Le massacre d'innocents à Paris par des kamikazes du groupe armé État islamique (EI) a suscité d'intenses émotions. Un sentiment d'horreur, une solidarité pour les victimes de ces massacres, des manifestations d'affection pour la France éprouvée, mais aussi la peur que la même chose arrive ici un jour. Un sondage Léger montrait que 73 % des Québécois craignaient un attentat en sol canadien. Cette crainte est justifiée. Il y a une escalade de la violence qui permet de craindre la multiplication des attentats. Et il est clair qu'à travers Paris, l'EI s'attaque à une civilisation dont nous faisons partie.
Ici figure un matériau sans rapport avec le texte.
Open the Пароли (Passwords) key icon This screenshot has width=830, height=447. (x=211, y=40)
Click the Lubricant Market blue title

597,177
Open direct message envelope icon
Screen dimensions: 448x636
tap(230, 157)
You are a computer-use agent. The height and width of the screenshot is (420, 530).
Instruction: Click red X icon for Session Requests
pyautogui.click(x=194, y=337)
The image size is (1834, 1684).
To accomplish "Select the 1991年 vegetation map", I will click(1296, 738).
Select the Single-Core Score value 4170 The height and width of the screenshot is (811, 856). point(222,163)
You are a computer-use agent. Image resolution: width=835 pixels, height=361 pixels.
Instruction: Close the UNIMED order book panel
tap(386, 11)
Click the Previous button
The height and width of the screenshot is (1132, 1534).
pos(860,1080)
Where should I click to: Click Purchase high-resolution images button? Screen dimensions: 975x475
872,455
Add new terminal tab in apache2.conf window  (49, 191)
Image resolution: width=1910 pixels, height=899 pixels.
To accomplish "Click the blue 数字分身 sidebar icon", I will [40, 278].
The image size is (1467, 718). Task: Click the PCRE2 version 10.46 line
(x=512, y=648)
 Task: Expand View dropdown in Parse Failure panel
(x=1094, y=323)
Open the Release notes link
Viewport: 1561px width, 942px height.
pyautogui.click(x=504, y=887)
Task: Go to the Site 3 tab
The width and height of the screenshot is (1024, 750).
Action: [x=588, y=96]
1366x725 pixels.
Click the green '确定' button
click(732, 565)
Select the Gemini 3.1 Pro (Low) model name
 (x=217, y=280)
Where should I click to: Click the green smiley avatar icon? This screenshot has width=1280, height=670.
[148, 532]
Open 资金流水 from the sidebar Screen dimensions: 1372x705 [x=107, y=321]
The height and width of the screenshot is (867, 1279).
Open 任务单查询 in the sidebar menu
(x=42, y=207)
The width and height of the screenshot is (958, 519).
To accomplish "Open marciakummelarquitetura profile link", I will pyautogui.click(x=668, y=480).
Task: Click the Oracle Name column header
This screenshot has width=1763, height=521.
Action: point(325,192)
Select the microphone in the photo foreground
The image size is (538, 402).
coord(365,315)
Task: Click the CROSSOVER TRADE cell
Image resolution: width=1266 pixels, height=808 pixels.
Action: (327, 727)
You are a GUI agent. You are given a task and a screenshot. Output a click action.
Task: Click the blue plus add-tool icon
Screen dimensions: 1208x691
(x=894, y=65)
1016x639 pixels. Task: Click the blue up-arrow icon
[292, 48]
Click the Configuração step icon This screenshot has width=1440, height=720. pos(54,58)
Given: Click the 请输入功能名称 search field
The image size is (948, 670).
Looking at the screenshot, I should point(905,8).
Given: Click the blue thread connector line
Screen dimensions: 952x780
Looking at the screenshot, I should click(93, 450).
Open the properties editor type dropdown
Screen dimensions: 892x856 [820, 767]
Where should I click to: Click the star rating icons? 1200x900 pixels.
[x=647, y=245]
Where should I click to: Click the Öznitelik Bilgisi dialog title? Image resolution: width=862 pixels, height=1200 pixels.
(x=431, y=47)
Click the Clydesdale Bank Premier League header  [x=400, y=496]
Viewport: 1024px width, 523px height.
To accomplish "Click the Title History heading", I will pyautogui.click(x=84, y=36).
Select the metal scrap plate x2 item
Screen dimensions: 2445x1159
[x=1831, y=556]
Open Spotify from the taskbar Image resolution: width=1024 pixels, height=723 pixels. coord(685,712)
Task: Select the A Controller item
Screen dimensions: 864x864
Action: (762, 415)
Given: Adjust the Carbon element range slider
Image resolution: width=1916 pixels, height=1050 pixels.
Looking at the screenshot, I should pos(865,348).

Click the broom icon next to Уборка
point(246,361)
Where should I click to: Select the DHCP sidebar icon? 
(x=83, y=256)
Au Québec - et sans doute ailleurs aussi -, cette peur, tout à fait légitime, s'est transformée en peur de l'autre, ou plutôt, a réveillé une peur de l'autre toujours trop présente.Dans un sondage CROP réalisé pour La Presse, 60 % des répondants se disaient opposés au projet d'accepter rapidement 25 000 réfugiés syriens, 33 % des répondants qu'on en accueille moins, 20 % qu'on leur ferme carrément la porte.

Derrière ce refus, il y a l'argument commode de la sécurité. Mais il masque autre chose. Il est possible que des terroristes puissent se glisser dans le flot des réfugiés - une crainte amplifiée par la présence d'un passeport syrien près des lieux des attentats -, mais cela ne changerait pas grand-chose au degré de risque que court le Canada. Parce que les terroristes disposent d'autres points d'entrée, et surtout parce que la menace peut aussi venir de l'intérieur, par exemple de résidants canadiens qui ont combattu dans les rangs de l'EI. En outre, les réfugiés que nous accueillerons ont déjà été soumis à un processus d'examen poussé. Les événements de Paris imposent certainement des mesures additionnelles, mais nous ne sommes pas en présence d'un flot incontrôlé, comme celui que connaît par exemple la Grèce.

Ces craintes ont aussi été nourries par la classe politique.

L'objectif du gouvernement - 25 000 réfugiés d'ici la fin de l'année - est davantage un slogan électoral qu'un engagement reposant sur une analyse de nos capacités d'accueil.Jusqu'ici, Ottawa a été très vague sur sa stratégie. Ce n'est que demain qu'on connaîtra les détails de l'opération, à peine cinq semaines avant la date butoir.

Au Québec, le premier ministre Couillard, ferme dans son désir de participer à cet effort d'accueil, a inutilement déclenché un débat partisan en accusant à l'avance ses adversaires péquistes et caquistes d'intolérance. En réaction, ceux-ci ont réclamé un débat d'urgence, un exercice qui s'est avéré malsain, où la dénonciation de l'improvisation gouvernementale leur a surtout servi à nourrir les craintes de leurs clientèles peu ouvertes à l'accueil.

Il y a des moments où des politiciens doivent arrêter de regarder les sondages et accepter d'aller à contre-courant. Parce que ces réfugiés sont les premières victimes de la terreur de l'État islamique et que notre combat contre l'EI doit aussi consister à réparer ses ravages. Mais aussi parce que le refus d'accueillir ces réfugiés va dans le sens contraire de l'esprit de solidarité avec les Français que les Québécois disent vouloir exprimer.